In honor of our 40th anniversary celebration, USD Legal Clinics is pleased to present “The Way We Were,” a blog segment featuring the profile and perspective of the pioneers that conceptualized, implemented and carried forward the early years of the Legal Clinics. This week’s segment highlights Professor Walter Heiser.
“I came on the scene as Director of the Legal Clinics back when everyone’s hair was much longer and, well, when I actually had hair,” comments Professor Walter Heiser when asked to talk about what the clinics were like when he arrived at USD in 1978. “One of the things that I think stuck out was that there was no real classroom component to the clinical experience. So after having the opportunity to get my feet wet, I felt it was important to incorporate the opportunity for the students to have a more reflective experience about the skills they were practicing.”
This type of classroom-based focus was a natural outgrowth of his studies with Professor Gary Bellow at Harvard School of Law. Upon graduating from the University of Wisconsin’s School of Law in 1971, Heiser practiced in Missouri and also served as Associate Director of the Legal Aid Society of St. Louis. In 1977, he accepted a teaching fellowship at Harvard University to obtain his Master of Laws in Teaching.
“What really got me interested in the teaching of clinical law was the opportunity I had to study under Gary Bellow,” says Heiser. “He was considered to be the guru of legal clinical education at a time when the idea of creating an academic clinical experience for attorneys was rather new.”
By the time Heiser arrived at USD, the clinics had moved out of the church in Linda Vista and were housed on-campus, with a number of off-campus placements for students at organizations like the MAAC Project and SDSU. “The off-campus assignments were structured so that students would go out once a week to the off-campus agencies, complete the intake and then work with faculty to decide which cases to take on. Once we signed a case, then the clients came to the clinics on-campus.”
He also worked with faculty to institutionalize the classroom component of the clinical experience. “My contribution really came in bringing what I had learned from Professor Bellow,” describes Heiser. “I guess my goal was for us to be a bit more systematic about skills that were taught.” He notes that their main concern was that students really understood the skills associated with each part of a case. As a result, they created curriculum that ensured that students studied the skill, such as negotiating, in a classroom setting and then practiced it within the context of their case, ultimately getting feedback from their professor.
“We really didn’t want students to just jump in with both feet and not know how to interview or negotiate,” notes Heiser. “We spent a fair amount of time deconstructing lawyering skills so we could then teach them in a classroom setting.” As a result, trial practice courses were expanded and a number of new courses were added to the curriculum.
When asked about the importance of the Legal Clinics, Heiser sums it up to the importance of understanding and learning the skills to be an effective advocate and attorney. “It’s one thing to participate in, for instance, an internship where you may or may not get feedback about your performance and on top of that the feedback you get may or may not be any good,” comments Heiser. “The difference with a clinical experience within a law school program is that you get that practical experience before leaving law school and you actually understand what constitutes good techniques and practices.”
Heiser recalls his five years as clinical director with fondness. “The thing I remember most is the sense of comradeship within the faculty,” recollects Heiser. “The clinical faculty was all really highly motivated to do the best they could in terms of clinical teaching. All that mattered to us was teaching the students properly and we were all focused on learning how to be better teachers, especially as the pressures of tenure weren’t really at play. It was a very exciting, satisfying and rewarding time; I looked forward to going to work every day.”
Upon receiving his tenure in 1983, he was promoted to Associate Dean, a position he held for another five years before becoming full-time faculty. He continues to teach in the areas of civil procedure, international civil litigation and federal jurisdiction. He is the co-author of the casebook California Civil Procedure (Matthew-Bender). Among his publications are “A Minimum Interest Approach to Personal Jurisdiction,” Wake Forest Law Review; “Civil Litigation as a Means of Compensating Victims of International Terrorism,” San Diego International Law Journal; and “Forum Selection Clauses in State Courts,” and “Forum Selection Clauses in Federal Courts,” Florida Law Review. He has been a visiting professor of law at Washington University, St. Louis. Heiser was the recipient of the Thorsnes Prize for Excellence in Teaching in 1997 and a university professorship in 2001.

• Tasks for this exercise:
a: In the Heiser profile above, in what year did Heiser arrive at USD?
b: From the Heiser profile, return the text starting at the words "He also worked" and stopping after the words "from their professor.", copied word for word.

• Provided records:
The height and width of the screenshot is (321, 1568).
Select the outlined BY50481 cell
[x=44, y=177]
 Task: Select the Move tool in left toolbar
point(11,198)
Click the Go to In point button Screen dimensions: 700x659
---
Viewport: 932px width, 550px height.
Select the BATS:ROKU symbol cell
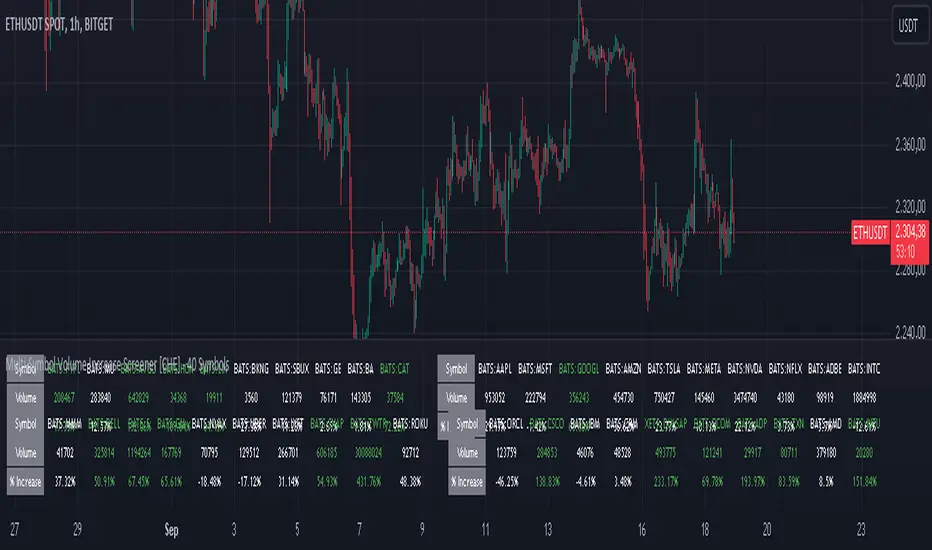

• Solutions to the exercise:
a: 1978

b:
He also worked with faculty to institutionalize the classroom component of the clinical experience. “My contribution really came in bringing what I had learned from Professor Bellow,” describes Heiser. “I guess my goal was for us to be a bit more systematic about skills that were taught.” He notes that their main concern was that students really understood the skills associated with each part of a case. As a result, they created curriculum that ensured that students studied the skill, such as negotiating, in a classroom setting and then practiced it within the context of their case, ultimately getting feedback from their professor.